GMTK Jam 2025
2025-08-07Last week I participated in the GMTK 2025 game jam, which had the theme of “loop”. As I often do, I got caught up in building the game engine and ended up not making much progress on the actual “game” part of my entry. However I did submit it, and since I got some comments on the submission page, I decided to make blog post detailing my plans for the game.
Rejected Concept
Initially I wanted to make a game that really leaned into the “loop” theme. I created a new spread in my bullet journal, opened up the Wikipedia page for loop, and started writing down what came to mind.
I particularly liked this definition:
- Loop (topology), a path that starts and ends at the same point, possibly reduced to a single point
From there I had the idea to make an idle game (like Cookie Clicker) where you always return to the same point. You would start off with access to only a single point, and then make a loop containing just that point. Making that loop would give you some score, and then you would use score to buy upgrades, etc.
The problem with that idea was that I wasn’t really interested in it. I’ve played my share of idle games, but I just didn’t feel like making one myself.
New Concept Pitch
You gain access to a remote control interface for a robot. Starting out, you can only see nearby nodes and then travel to them. As you explore, you discover software that upgrades your interface, and notes that explain how to properly use the robot.
Among the the interfaces available to you is a camera. A noisy, poorly calibrated camera, which takes multiple seconds to download the image to your remote control interface. Do you have what it takes to find the signal buried in the noise?
The following sections may spoil puzzles for the game, if I develop it further. I’m pretty bad at finishing projects, but you’ve been warned.
Ideas for Puzzles
In case it wasn’t clear from reading the pitch, I mostly have ideas for things that could be puzzles. I didn’t have any idea for a broader narrative or a satisfying conclusion.
NavMind
The start of the game would revolve around exploring different “points of interest”. At these points of interest you would be able to find various notes and interfaces. Exploring a new point of interest would be as easy as clicking a button. In universe, a separate processor called the NavMind is responsible for tracking these points of interest.
Crucially, the NavMind is not designed to expose every possible corner of the world to you, the remote operator. It’s purpose is to make it easy to maneuver the robot to where it’s supposed to go.
The key to this puzzle would be:
- Giving the player another way of moving the robot.
- Giving the player another way of seeing the world (the camera would be a big part of this).
- Making the player realize that “points of interest” are an incomplete description of the world.
- Having the player discover how to “manually” explore the world.
I wasn’t sure how I was going to give the player manual movement of the robot. One idea was to make a software package the user can find; e.g. an upgrade that the player can pick up. However I wasn’t thrilled with this idea because I wanted the game like Outer Wilds, where the only only barrier to solving the game is your knowledge of it.
Command Line
A potential way to have hidden functionality is by adding a command line to the robot. This is how Basilisk 2000 deals with this problem. Now instead of needing an upgrade, you just need to know the magic word.

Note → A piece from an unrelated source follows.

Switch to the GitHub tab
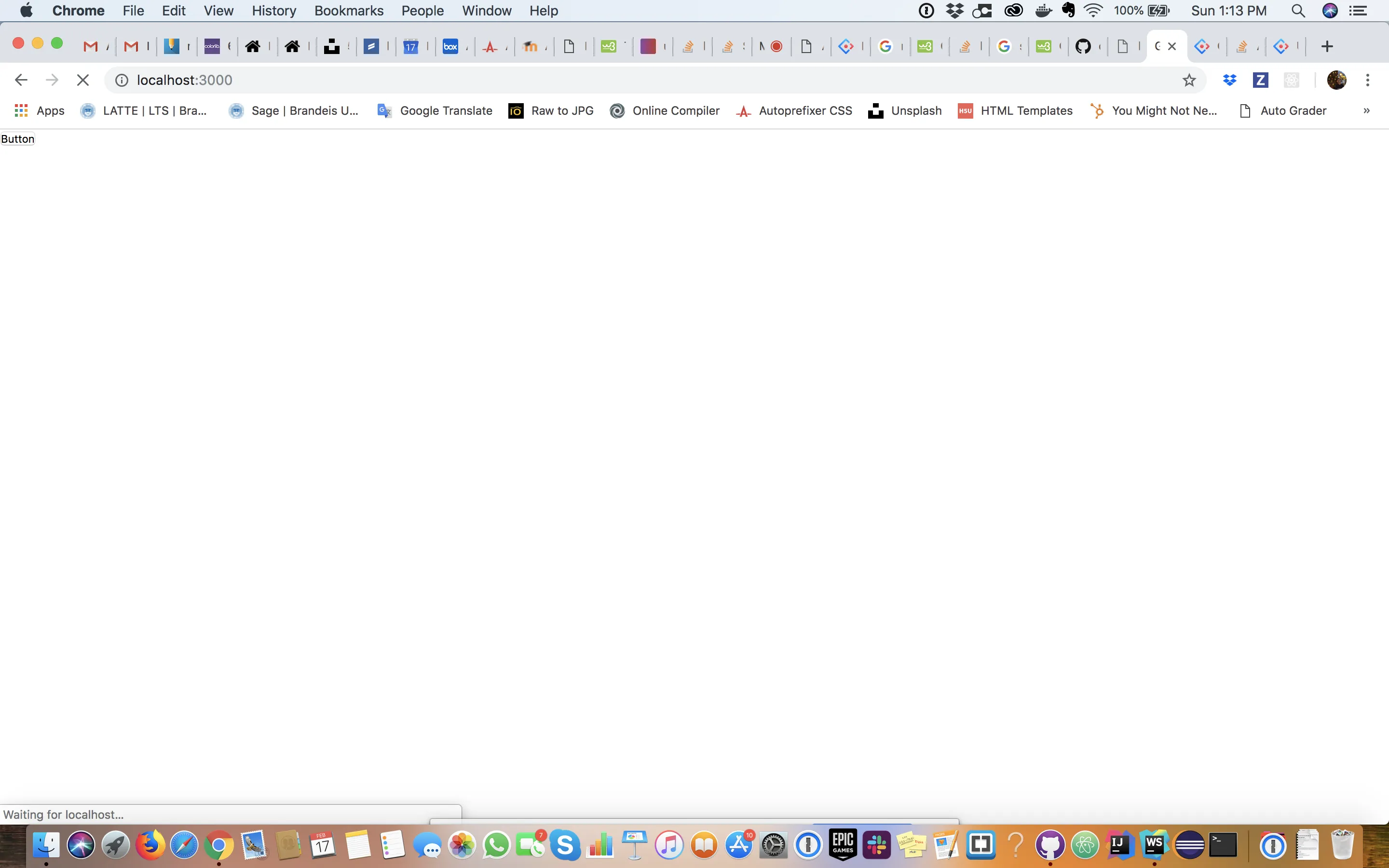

This wouldn’t necessarily rule out having upgrades either. The upgrades could instead be a more discover-able or more convenient way of using the commands.
Camera
This one draws a bit more from my day job. We use a camera as a part of a measurement system so I’ve needed to learn and implement techniques for reducing noise in the output images. I wanted to put some of that into the game.
Making this an actual puzzle instead just “Scientific Camera Simulator 3000” requires a bit more thought, but I have a couple ideas:
- Basic Reading Challenge: Crank up all ways an image can come out wrong until seeing anything is a challenge in itself.
- Precision Answer Challenge: Some kind of door that requires a precise measurement to be made to unlock it.
- Image Recognizer: Some other robot uses computer vision and you need to show them a nice clean image to make them do something.
As for the hurdles the player would have to overcome:
- Bias/Dark Image: Even if you cover up an image sensor, the pixels won’t be all be 0. Dark current and biased pixels prevent an image from being completely dark. This is typically handled by taking a picture with the lens-cap on and then subtracting that image out of other images. One idea I had was to make the camera do this by default, but with the dark image corrupted. The player would have to create a new dark image to see anything useful in the images.
- Correct Exposure/Gain/Offset Settings: You may have played around with these settings on your own smartphone’s camera. Requiring the user to find the correct settings could be a puzzle in it’s own right, or it could be combined with the opaque user interface idea.
- Read noise: Every time a pixel is read, there is some random noise added. The typical solution is to take many images and combine them to produce a cleaner image.
Download Speed
To prevent some of the puzzles from being trivially brute forced, I decided to make the images take a while to “download”. While the image is already stored on the robot, seeing it in the remote control interface requires downloading it over an agonizingly slow connection. This also puts more importance on the NavMind, as such a slow frame rate would make navigating using only the camera impossible.
I did also have the idea to add a compression software upgrade that improves the download speed somewhat.
Signal Processing
This is less thought out, but given the slow connection mechanic, perhaps it would make sense to introduce reports that take less time to download? It would depend on the puzzle, but one of the key concepts is that it’s not the robot or user interface that is slow, it’s the connection between them.
The puzzle here might be in learning to understand how to read these plots of data, and when to use them.